During last April’s Percona Live MySQL Conference and Expo, TokuDB celebrated it’s first full-year as an open source storage engine. I still remember reading the official announcement and the expectations it created one year ago. The premises were very interesting as it had the potential of helping MySQL manage “big data” in a way InnoDB just couldn’t. It also provided additional interesting features like “hot schema changes,” all the while making our dear flash storages last longer.
While I’ve kept an eye on the evolution of TokuDB this past year, I reckon I haven’t given it a try…. until recently, when a beta version of Percona Server was released with support for TokuDB as a plugin.
If you haven’t tried TokuDB yet here’s an opportunity to do so. This first post looks into giving a bit of context about how TokuDB fits into MySQL and the next one, to be published in the following days, will document my experience in installing it with Percona Server. I hope you enjoy both and I would appreciate it if you’d take the time to add your comments and questions at the end of the post, so we can learn from each other.

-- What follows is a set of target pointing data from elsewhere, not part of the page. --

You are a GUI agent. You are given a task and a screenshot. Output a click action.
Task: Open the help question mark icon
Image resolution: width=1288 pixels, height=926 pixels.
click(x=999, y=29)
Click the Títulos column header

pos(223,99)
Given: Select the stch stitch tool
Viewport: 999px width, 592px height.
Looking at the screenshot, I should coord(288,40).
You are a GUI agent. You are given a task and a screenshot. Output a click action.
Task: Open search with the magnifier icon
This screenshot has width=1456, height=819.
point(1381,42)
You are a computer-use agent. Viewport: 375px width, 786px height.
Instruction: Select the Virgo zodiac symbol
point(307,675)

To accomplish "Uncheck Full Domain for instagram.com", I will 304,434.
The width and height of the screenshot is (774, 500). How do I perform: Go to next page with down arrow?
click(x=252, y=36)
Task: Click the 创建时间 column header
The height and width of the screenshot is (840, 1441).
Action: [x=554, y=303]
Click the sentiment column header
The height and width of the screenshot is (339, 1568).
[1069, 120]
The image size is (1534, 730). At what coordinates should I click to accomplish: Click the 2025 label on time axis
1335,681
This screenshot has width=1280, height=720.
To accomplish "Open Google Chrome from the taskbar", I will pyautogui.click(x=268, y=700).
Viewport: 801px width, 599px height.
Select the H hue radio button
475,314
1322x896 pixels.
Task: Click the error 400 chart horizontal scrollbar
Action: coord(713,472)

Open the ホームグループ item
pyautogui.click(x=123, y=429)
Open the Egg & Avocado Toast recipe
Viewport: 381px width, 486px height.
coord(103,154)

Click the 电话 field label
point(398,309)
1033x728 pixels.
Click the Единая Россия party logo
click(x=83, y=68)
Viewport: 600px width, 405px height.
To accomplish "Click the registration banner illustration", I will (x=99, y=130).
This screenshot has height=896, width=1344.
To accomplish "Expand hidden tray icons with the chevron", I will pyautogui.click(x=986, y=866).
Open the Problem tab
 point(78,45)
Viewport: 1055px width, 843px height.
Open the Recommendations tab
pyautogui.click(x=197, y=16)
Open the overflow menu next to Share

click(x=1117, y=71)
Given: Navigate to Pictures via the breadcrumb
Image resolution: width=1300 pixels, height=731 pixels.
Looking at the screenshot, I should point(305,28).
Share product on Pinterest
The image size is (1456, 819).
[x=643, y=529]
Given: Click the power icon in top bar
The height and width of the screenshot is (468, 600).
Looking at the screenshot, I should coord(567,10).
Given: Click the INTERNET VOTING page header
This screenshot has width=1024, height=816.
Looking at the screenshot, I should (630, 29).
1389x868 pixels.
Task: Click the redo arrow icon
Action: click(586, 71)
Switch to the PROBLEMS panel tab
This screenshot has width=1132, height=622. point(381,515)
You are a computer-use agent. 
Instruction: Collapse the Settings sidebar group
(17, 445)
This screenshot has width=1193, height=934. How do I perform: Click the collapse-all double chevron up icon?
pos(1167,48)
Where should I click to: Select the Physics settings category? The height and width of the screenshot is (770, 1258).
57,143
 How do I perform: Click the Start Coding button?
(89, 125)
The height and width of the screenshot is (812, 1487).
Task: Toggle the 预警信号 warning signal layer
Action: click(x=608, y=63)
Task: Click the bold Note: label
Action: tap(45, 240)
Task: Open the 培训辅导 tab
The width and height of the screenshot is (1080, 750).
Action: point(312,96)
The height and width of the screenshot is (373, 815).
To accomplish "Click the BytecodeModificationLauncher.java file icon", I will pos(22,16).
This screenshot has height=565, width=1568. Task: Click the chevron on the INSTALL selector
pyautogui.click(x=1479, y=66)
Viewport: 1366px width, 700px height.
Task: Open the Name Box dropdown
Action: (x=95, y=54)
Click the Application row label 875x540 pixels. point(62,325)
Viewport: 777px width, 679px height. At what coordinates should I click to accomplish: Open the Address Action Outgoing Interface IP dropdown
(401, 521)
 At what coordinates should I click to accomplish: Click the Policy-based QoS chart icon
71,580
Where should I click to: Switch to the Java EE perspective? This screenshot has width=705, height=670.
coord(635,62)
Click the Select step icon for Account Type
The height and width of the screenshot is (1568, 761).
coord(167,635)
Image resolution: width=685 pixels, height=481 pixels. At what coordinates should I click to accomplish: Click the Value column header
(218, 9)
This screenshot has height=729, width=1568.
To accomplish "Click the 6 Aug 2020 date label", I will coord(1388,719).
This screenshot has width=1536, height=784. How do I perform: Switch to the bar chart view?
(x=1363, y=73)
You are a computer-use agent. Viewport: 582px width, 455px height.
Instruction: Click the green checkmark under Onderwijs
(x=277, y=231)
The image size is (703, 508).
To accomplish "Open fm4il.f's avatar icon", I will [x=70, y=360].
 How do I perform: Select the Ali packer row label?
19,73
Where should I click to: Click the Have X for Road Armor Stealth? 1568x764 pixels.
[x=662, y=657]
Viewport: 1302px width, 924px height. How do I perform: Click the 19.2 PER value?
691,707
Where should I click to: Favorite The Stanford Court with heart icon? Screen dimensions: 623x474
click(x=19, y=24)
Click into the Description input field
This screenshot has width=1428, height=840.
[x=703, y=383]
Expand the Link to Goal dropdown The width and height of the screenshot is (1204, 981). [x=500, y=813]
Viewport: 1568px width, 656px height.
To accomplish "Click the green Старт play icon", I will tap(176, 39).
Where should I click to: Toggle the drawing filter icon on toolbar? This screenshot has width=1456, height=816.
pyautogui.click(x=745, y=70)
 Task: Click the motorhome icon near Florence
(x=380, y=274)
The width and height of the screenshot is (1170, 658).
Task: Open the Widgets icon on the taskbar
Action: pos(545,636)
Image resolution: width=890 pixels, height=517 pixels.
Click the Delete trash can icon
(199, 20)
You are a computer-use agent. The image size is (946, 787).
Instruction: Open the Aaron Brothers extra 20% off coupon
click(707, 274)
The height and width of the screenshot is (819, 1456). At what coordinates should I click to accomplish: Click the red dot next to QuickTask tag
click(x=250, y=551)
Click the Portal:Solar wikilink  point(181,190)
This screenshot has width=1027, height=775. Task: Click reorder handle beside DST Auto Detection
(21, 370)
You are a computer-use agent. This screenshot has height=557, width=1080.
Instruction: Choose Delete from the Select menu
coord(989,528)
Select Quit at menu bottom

As most of you know well, the heart of MySQL lies in the storage engine. InnoDB has completely changed MySQL, bringing not only transacional capabilities but also stability and new levels of maturity to the whole system. Even those that don’t really need transactions rejoice in the crash resistance strength of InnoDB. But do you remember that not so long ago InnoDB was a third-party proprietary plugin ? At first you would need to compile MySQL with it. Later they made it all easier by allowing the installation and load of the plugin into existing servers. But things really started to flourish when InnoDB went Open Source: it’s adoption increased and slowly it started gaining track and people’s thrust. With the code available for anyone to see, fix and extend, companies started committing their own resources into making InnoDB better, until it became the de facto storage engine of MySQL.
It’s true that today data stored (even compressed) into an InnoDB table takes more disk space compared to a similar MyISAM table but no one would expect there would be no trade-ins in the development of a new technology. At the same time, disk’s capacity were also increasing, which contributed to leverage the rate of bytes/$ and kind of compensated the gourmand needs of InnoDB.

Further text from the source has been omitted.